Rebeldes do Egito juram lealdade ao Estado Islâmico

Um organização baseada na península do Sinai que realizou diversos ataques contra agentes de segurança no Egito jurou lealdade ao grupo Estado Islâmico. O anúncio, realizado por meio da conta do grupo no Twitter, reflete a ascensão regional dos rebeldes extremistas, que demandam a fidelidade dos muçulmanos pelo mundo.

Estadão Conteúdo

10 Novembro 2014 | 11h57

Os Ansar Beit al-Maqdis publicaram um áudio no domingo informando que seriam leais ao líder do Estado Islâmico, Abu Bakr al-Baghdadi, afirmando que este havia sido escolhido por Deus para estabelecer um novo califado após os muçulmanos sofrerem décadas de humilhação.

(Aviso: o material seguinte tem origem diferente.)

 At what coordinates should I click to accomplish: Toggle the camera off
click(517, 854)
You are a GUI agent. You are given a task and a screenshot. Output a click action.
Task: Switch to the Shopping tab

"Portanto, não temos alternativa senão jurar lealdade ao califa... Escutá-lo e obedecê-lo... E convocar todos os muçulmanos para a jurar lealdade a ele", afirma uma voz não identificada na gravação. A mensagem também instiga os egípcios a se levantarem contra "o tirano", em aparente referência ao presidente Abdel-Fattah el-Sissi, que foi eleito neste ano após a deposição do presidente islâmico Mohammed Morsi em julho de 2013. Fonte: Associated Press.